All thoughts, feelings and actions sprout from the foundation of ones reception. Each individual perceives the world a certain way, which influences all that one does. Home believes morality derives from passion rather than reason. “Morals excite passions, and produce or prevent actions. Reason itself is utterly impotent in this particular. The rules of morality, therefore, are not conclusion out of reason” (Home, 406). Reason follows an “if this then that” outline but never does it naturally occur “if this than you ought to do that”. The “ought” arrives from unknown origins and changes the pattern of the concept.
It is not until one brings personal obligations into a even situation that the answer changes from cause and effect to you a feeling of “you ought to” act in some way. These self created obligations derive from sentiments one attaches to objects, places, people or actions. “Moral distinctions, therefore, are not the offspring of reason” (Home, 407). Among humans there are common moral obligations such as caring for your children. People feel that it is right and necessary to nurture your children into adult hood or till they are able to survive independently.
This assumed agreement between most humans comes from the strong feeling of unconditional love towards offspring, I believe this to be more of an innate response than anything. The action of caring for your children does not have the capacity to be right or wrong, good or bad. It is true that humans don’t praise actions themselves but the intentions behind them. It is the force or thought that is driving the action that we applaud or discourage. Justice is a form of a moral sense one feels they should enforce in society.
Home uses the example of what would one benefit from paying a loan back rather than keeping the money, which seems out of reason, the most logical approach. Home argues that justice comes from the sympathy one feels when imagining oneself in that same situation. Therefore, justice is driven by self interest and the need to secure ones rights. One may realize that it is in their best interest to act out of justice to ensure justice will be acted upon them, as well. Justice does not come from love of all man kind embedded in humans as an instinct.
It is a product Of feelings and selfishness to preserve one owns prosperity. Reality just is. Each person experiences the world through a series of reactions to reality. This filter of the mind is more complex than just taking in information from data your five senses collects and then continue to exist, or be. The mind thinks and processes information through thoughts which emotions and feelings derive. Then, with that information, the mind decides how to properly react based off how you feel about the set reality. Rather then continuing to be, you choose to do.
Sympathy allows one man to relate to another while obtaining a further understanding of what that individual is experiencing.
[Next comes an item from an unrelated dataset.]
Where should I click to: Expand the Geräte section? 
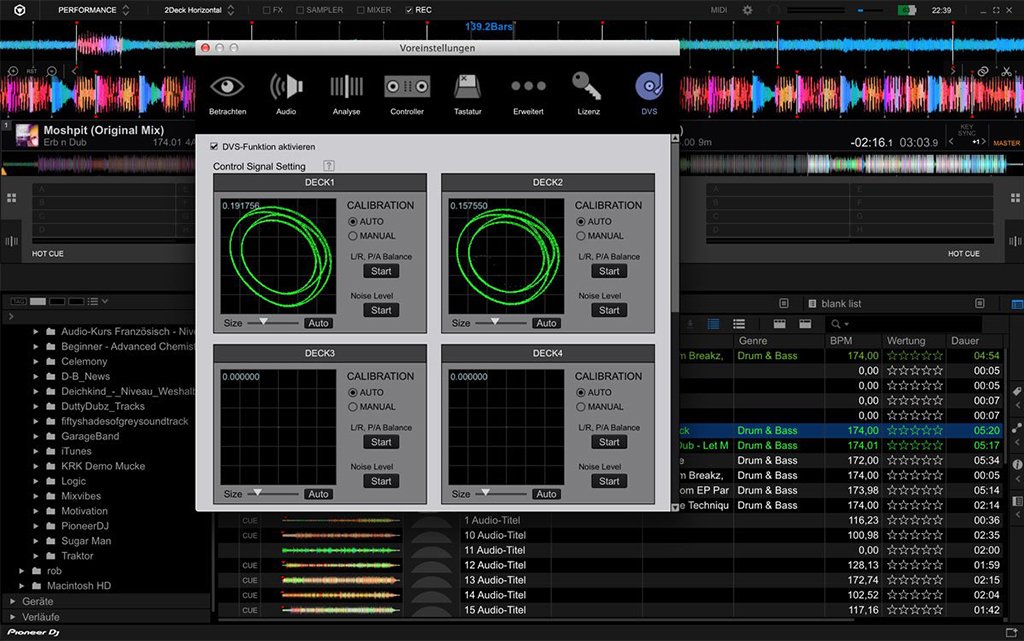[x=13, y=602]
Connecting oneself to a possible outcome that one may find undesirable brings a sense of guilt or negative emotions. It is out of this passion we are influenced to act justly. This tool is used to gain knowledge and insight without the clouded perception of an individual. When sympathizing one can determine the unjust act of oneself or another without emotional judgments distorting the reality. When justice is used by the people, it binds man to man ensuring loyalty and comfort among a community.
Man faces many obstacles against nature unlike the animal kingdom, man has himself and the human capacity to problem solve and manipulate his surroundings but not much further protection. To live a fulfilling human life one requires so many complexities that society is the only way to fulfill oneself. It is by society alone he is able to supply his defects and raise himself up to an equality with his fellow- creatures, and even acquire a superiority above them. ” (Home, 418). It is in a mans best interest to engage in justice and morality to ensure that he will be treated with the most respect and care.
Justice, as was stated before, comes from self interest. Outside this self interest is a hierarchy of other people one cares about most. One cares for himself, then immediate family including children and significant other, friends and distant family, following acquaintances, following the strangers and following he enemies. The more one can identify and relate to another the more interest and justice will be displayed in that relationship because people innately respond to all things involving themselves. Selfishness is evident in all human beings.
If people cared for others children the same way they care for their own society would be significantly different. Home believes justice to be a human convention, nothing more or less. “Here then is a proposition, which, I think, may be regarded as certain, that it is only from the selfishness and confined generosity of man, along with the scanty provision of nature has made for his wants, that justice derives its origin… ” (Home, 423). If by human nature, man was filled with generosity and unconditional love and cared for all humanity as he cared for himself, there would be no need for justice!
Also, if nature gifted humanity with the abundance of recourses, food, water and land there would again, be no need for justice if each man could have it all! It’s under the conditions that nothing is in abundance on Earth and man is dammed with jealousy and greed that justice is born. Therefore, man has created justice as coping mechanism to the short comings of his own nature and nature itself. The teachings of philosophy allow us to place ourselves beneath the microscope and dissect our very own nature.
Humans are unique in the our prompting desire to act upon our emotions. Home believes justice to be a complete human convention and self interested concept. It is true that our selfish driven lives ground society. For, without the imperfections of man and scarcity of nature, we find no substance to bind ourselves to one another. There would be no reason for community in a world where one was capable of having it all. It is in the absence of fulfillment that inspires the beauty of morality and justice.